Szilárd improved the Eastman construction with a swing and tilt back. He
recently found his old designs, dated October 27, 1945. Soon a second prototype
with an adjustable front was made and Hasselblad’s main office in Gothenburg
ordered 10.The Stockholm branch wanted another 40. Most were made for 12 x 16,5 cm negatives, eventually also for 9 x 12 cm.
But he couldn’t put
his name on them; they were to be named the Hasselblad Universal camera. What can a poor
carpenter do? It still makes him bitter, having worked several years in
anonymity. When he was asked, several years later, to produce a line of
Hasselblad tripods, he answered:
– I have no Hasselblad
tripods, only Szabad tripods.
The first cameras were
built for the negative size 12 x 16 cm (slightly smaller than 5 x 7 inch).
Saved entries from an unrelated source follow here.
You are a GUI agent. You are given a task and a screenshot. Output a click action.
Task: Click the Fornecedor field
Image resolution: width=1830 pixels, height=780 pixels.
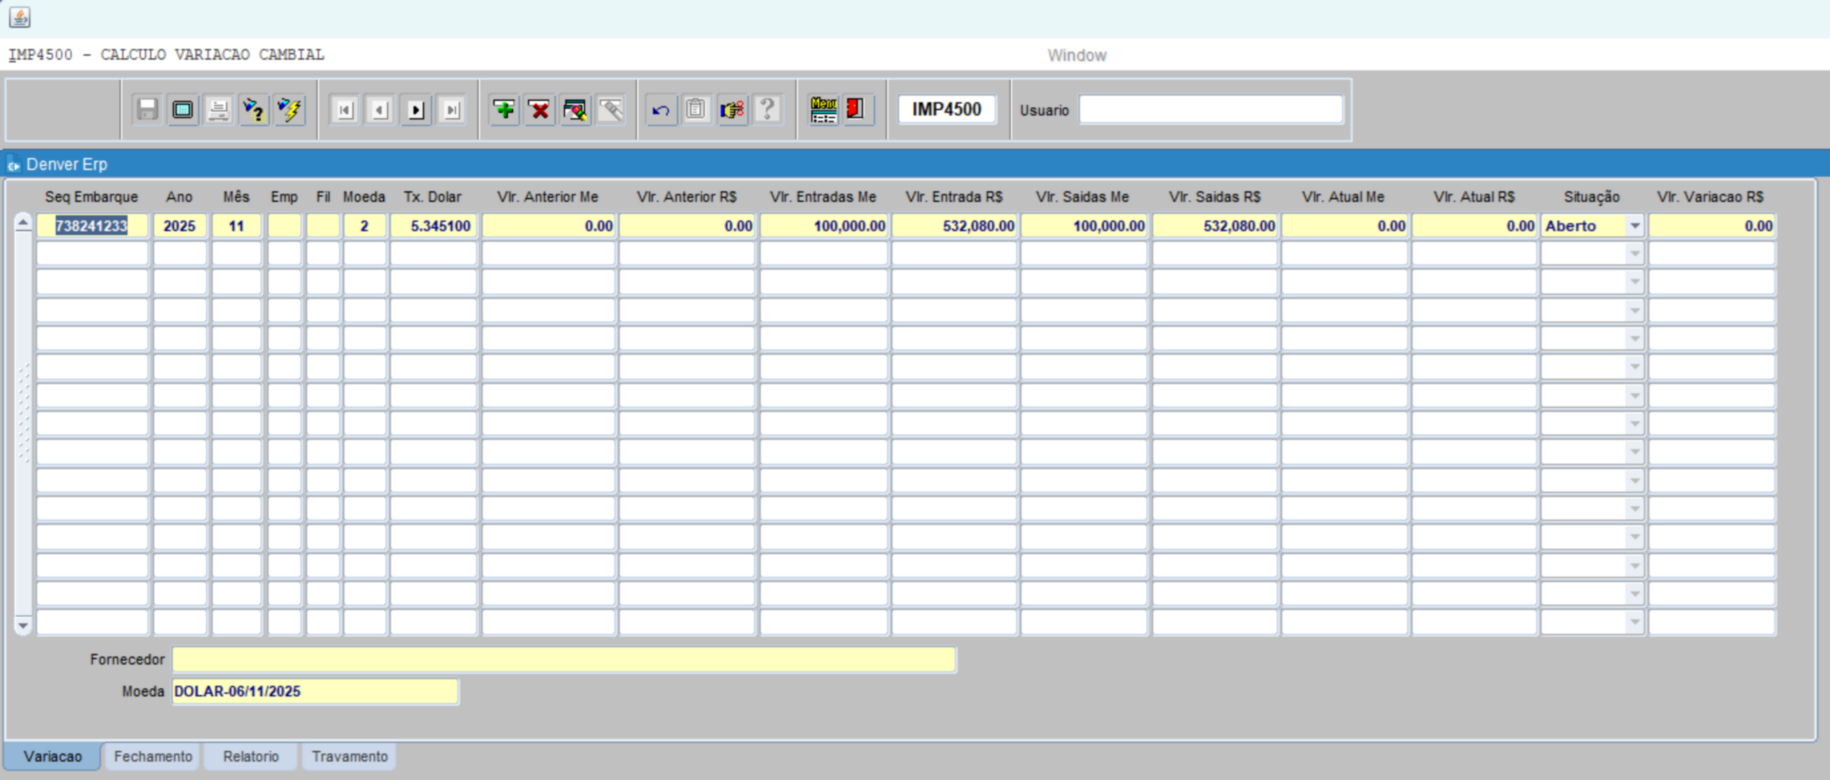coord(564,660)
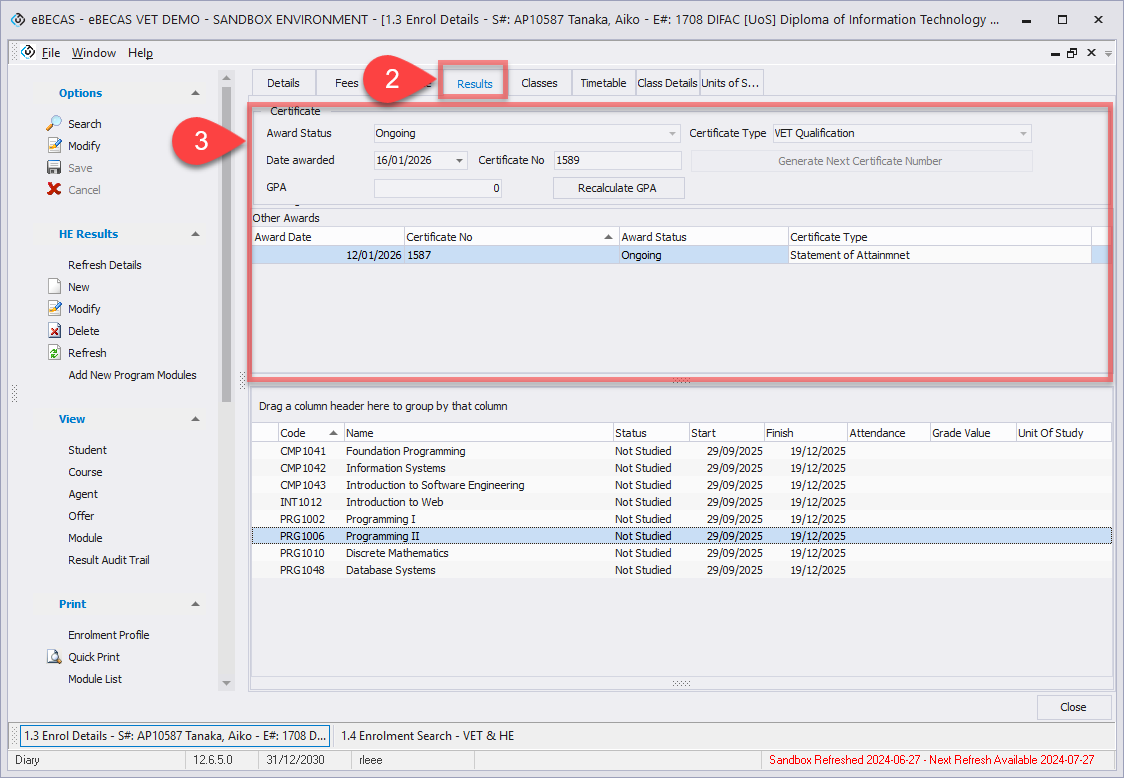
Task: Click the Cancel red X icon
Action: coord(55,190)
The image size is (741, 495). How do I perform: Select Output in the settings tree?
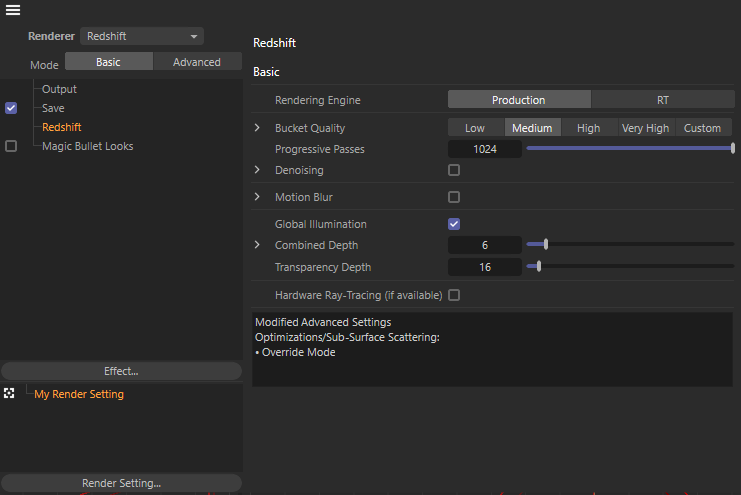[59, 89]
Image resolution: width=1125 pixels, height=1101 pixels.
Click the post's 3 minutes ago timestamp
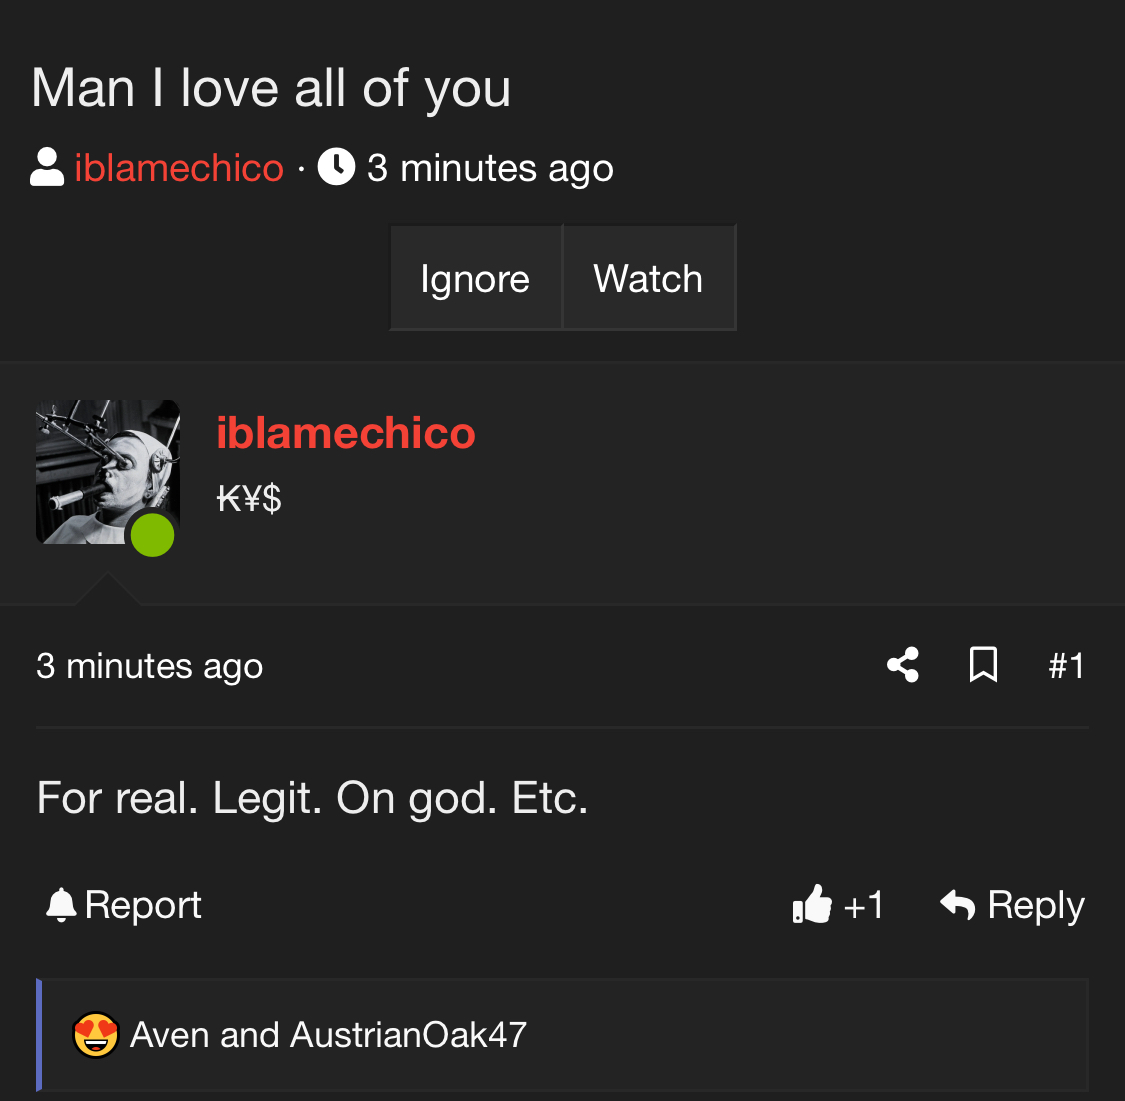pyautogui.click(x=150, y=666)
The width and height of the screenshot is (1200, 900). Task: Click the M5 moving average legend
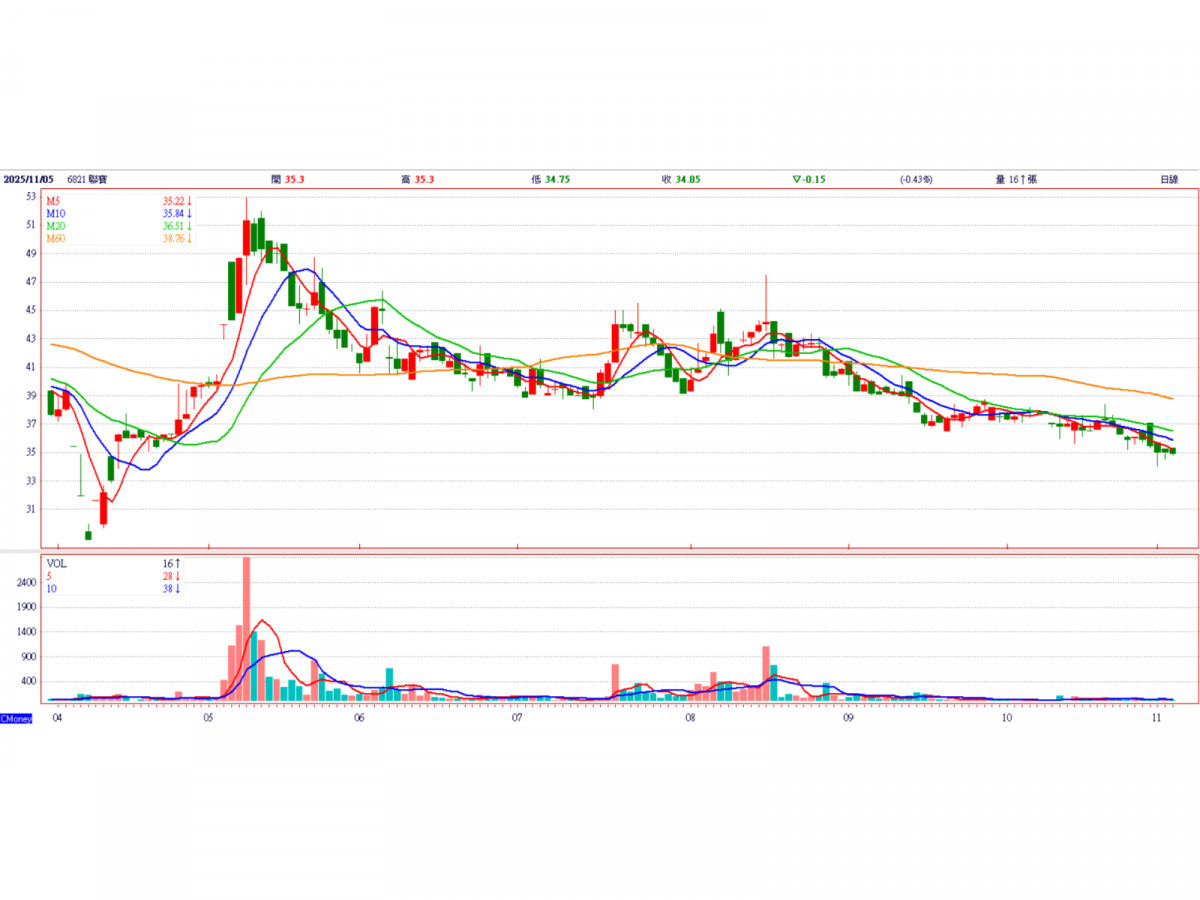point(53,201)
Later, smaller ones for 9 x 12 cm (4 x 5) were made. All built from Mahogany
and in several batches with improvements added for each batch. Eventually the
cameras were numbered (on the back of the base frame) but the system is still a
bit unclear.
Bellows constituted a
special problem. Wartime material was to stiff and thick; only years later
would the quality improve. In anyone in the staff merits mention, it is Ingrid
Isaksson who folded and glued all 1500 bellows with great skill, still finding
time to help with other chores.
The black line
The red cameras had
been improved, step-by-step. But in 1952, Szilárd was ready to manufacture a new
construction, now in black wood and polished metal. An important change was the small metal plate on the front proudly displaying the name Szabad - no more Hasselblad cameras!
The most
important changes were the fixed base, that allowed a double extension, and the
vertical supports made of metal.
The old
model had metal supports screwed to a wooden base, and the back part of the
base was a separate frame, that photographers frequently forgot on jobs. Now
the camera back with the ground–glass could be turned, and both the front and
the back were affixed to the bottom part. Both could be folded upwards when the
camera was closed. The back part hooked on to the knob that secured the
ground–glass and it took a little trick to get it unhooked – something young
photograper Sten–Didrik Bellander didn’t know when he brought his new camera to
a job and couldn’t open it in front of his customers!
The new
cameras also featured a double rise on the front and a sliding tripod platform
in order to get a good balance.
Of this
series, about 50 were exported to the USA, most of them 8 x 10s. The American
importer advertised them with the slogan Swedish quality and could have sold many more. But the
small workshop in Stockholm, that moved away from the demolition of downtown
Stockholm to Tavastgatan in the south side of the city, could only handle a
limited production.
The last
run was built in 1962. Szabad had
then built about 1500 cameras.
In addition to that,
he had manufactured a few special things, as 25 studio-cameras for
Hasselblad, based on an old construction. The last job was two repro-cameras
for the City Museum and the newspaper Svenska Dagbladet. Two more for SAAB and
an enlarger for the army council, all for the format 24 x 30 cm. Finally he built the
whole studio for the National Museum of Arts, including another repro-camera
for 30 x 40 cm.
Szilárd
closed his workshop, moved around to some smaller cities as Trosa, where the
very last camera (18 x 24) was assembled in his kitchen from the remaining
parts.
When I met
him, he lived in a small house in the village of Vansbro, some 300 kilometers
northwest from Stockholm. He was now and then visited by younger
photographers who had acquired a camera in need of care. And care did they get, as
prodigal children finally at home.
One
morning, Szilárd came to see me with one of his cassettes in his hand.
– I did not
build all of them myself, but I have at least held each and every one of them in
my hands.
The carpenter’s hands still remembered.